Until recently, the only routinely available imaging techniques of prostate cancer were computed tomography (CT) scan ± contrast, magnetic resonance imaging (MRI) and a standard bone scan. The increasing use of modern imaging techniques such as positron emission tomography-computed tomography (PET-CT) with tumour-specific radiotracers [Choline, Fluciclovine or prostate-specific membrane antigen (PSMA) ligand], and, increasingly, whole-body MRI with diffusion-weighted imaging (WB MRI-DWI), means that oligometastases in prostate cancer are commonly discovered before any radical treatment or once the prostate specific antigen (PSA) has risen following radical treatment. Lesions discovered on imaging represented well-established disease for which only palliative therapy could be considered appropriate. These recent advances in imaging have led to the emergence of the oligometastatic prostate cancer (OPC) term, and re-examination of the therapeutic propositions appropriate in this situation. Nevertheless, the OPC definition encompasses a range of scenarios, in which one, three, five or as many as ten metastatic sites may have been identified (1). The definition will continue to evolve with the increasing use of new imaging techniques, as will the definition of “the right treatment at the right time for the right patient”, and the recent consensus statement of the EORTC imaging group highlights the need for more clinical trials employing such imaging to evaluate the benefits of metastasis-directed therapies (2).
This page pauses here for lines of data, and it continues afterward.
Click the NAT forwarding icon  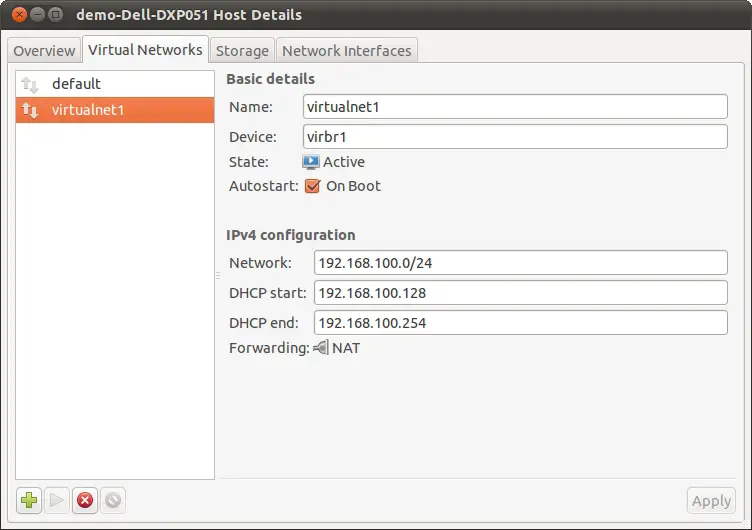[320, 348]
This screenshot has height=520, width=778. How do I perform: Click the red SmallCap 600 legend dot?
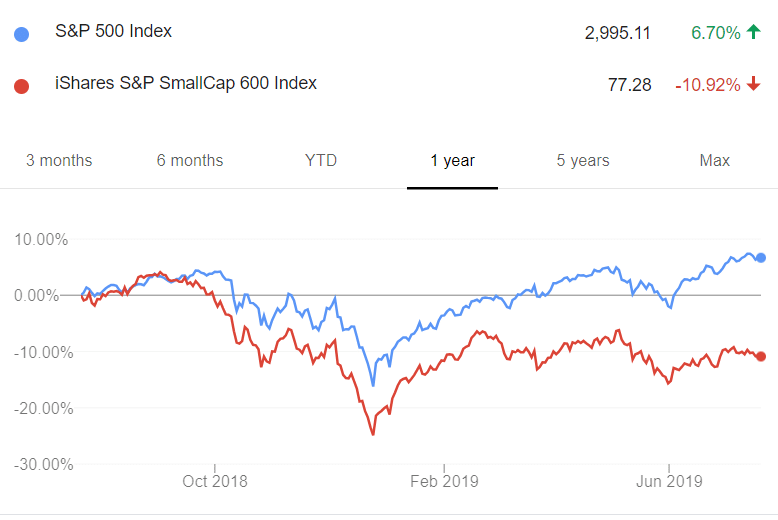click(x=21, y=86)
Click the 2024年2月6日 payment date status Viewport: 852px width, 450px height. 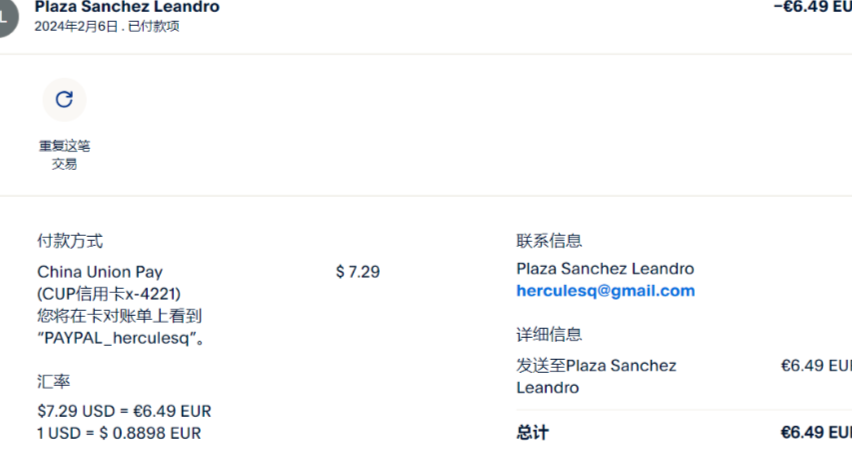point(107,27)
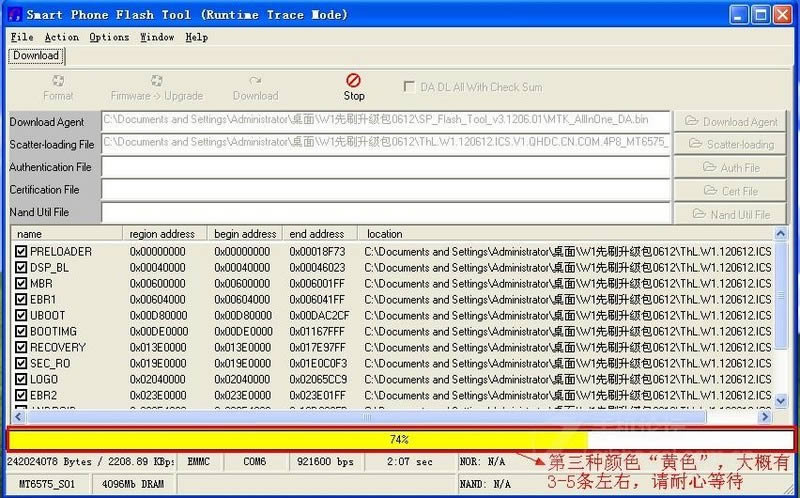Click the Download toolbar icon
Viewport: 800px width, 498px height.
[255, 81]
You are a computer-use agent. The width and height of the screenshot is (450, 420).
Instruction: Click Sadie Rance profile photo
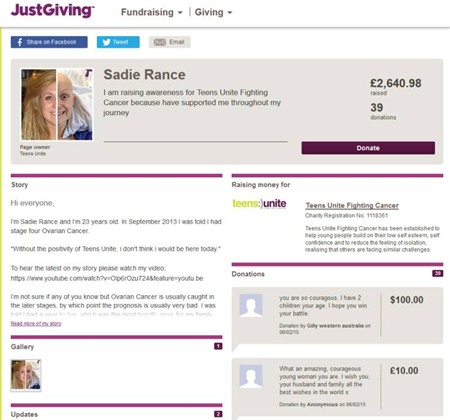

Modern imaging methods can help to reveal small metastatic lesions that were invisible to conventional imaging. The sensitivity and specificity of currently available modern imaging techniques are illustrated in Table 1. In addition to its excellent specificity, PSMA-ligand PET-CT is highly sensitive, even in scenarios where the PSA has increased very little. A positive 68Ga/18F-PSMA PET-CT scan was able to detect potential sites of recurrence in a median 51.5% of patients, even when the PSA was less than 1.0 ng/mL, in 74% of patients with a PSA of between 1.0 and 2.0 ng/mL, and 90.5% of patients in whom the PSA was higher than 2.0 ng/mL review of 11C/18F choline and 18F-fluciclovine data commonly showed lower detection rates for each respective PSA cohort (9). Indeed, it is this performance that has led to the emergence of the oligometastatic term and the consideration of new therapeutic strategies in these situations. There remains, however, the problem of access to these modern imaging techniques. The necessary radiopharmaceuticals, and the WB MRI-DWI, are not equally available in all countries, even within Europe. The short half-life of 68Ga means that 68Ga-PSMA cannot be transported far, so the technique requires costly local gallium generators, to circumvent the problem that such isotope markers have lower yields by the end of their half-life. These logistical difficulties mean that the use of 68Ga-PSMA is in practice limited to PET centers with radiochemistry facilities. This deficit means that a consensus definition of OPC is still open for debate.

Table 1

Meta-analyses of the sensitivity and specificity of Choline, Fluciclovine and PSMA PET-CT and bone metastases with F-Na PET-CT and WB MRI-DWI

Meta-analyses No of studies No of patients Sensitivity per patient (95% CI), % Specificity per patient (95% CI), %
CHOLINE
   Fanti et al. (3) 12 1,270 89.0 (83.0–93.0) 89.0 (73.0–96.0)
FLUCICLOVINE
   Ren et al. (4) 6 251 87.0 (80.0–92.0) 66.0 (56.0–75.0)
PSMA-ligand
   Perera et al. (5) 16 1,309 86.0 (37.0–98.0) 86.0 (3.0–100.0)
   von Eyben et al. (6) 9 983 87.0 93.0
Bone mets; F-Na
   Tateishi et al. (7) 11 425 96.2 (93.5–98.9) 98.5 (97.0–100.0)
Bone mets; WB MRI-DWI
   Liu et al. (8) 32 1,507 95.0 (90.0–97.0) 92.0 (88.0–95.0)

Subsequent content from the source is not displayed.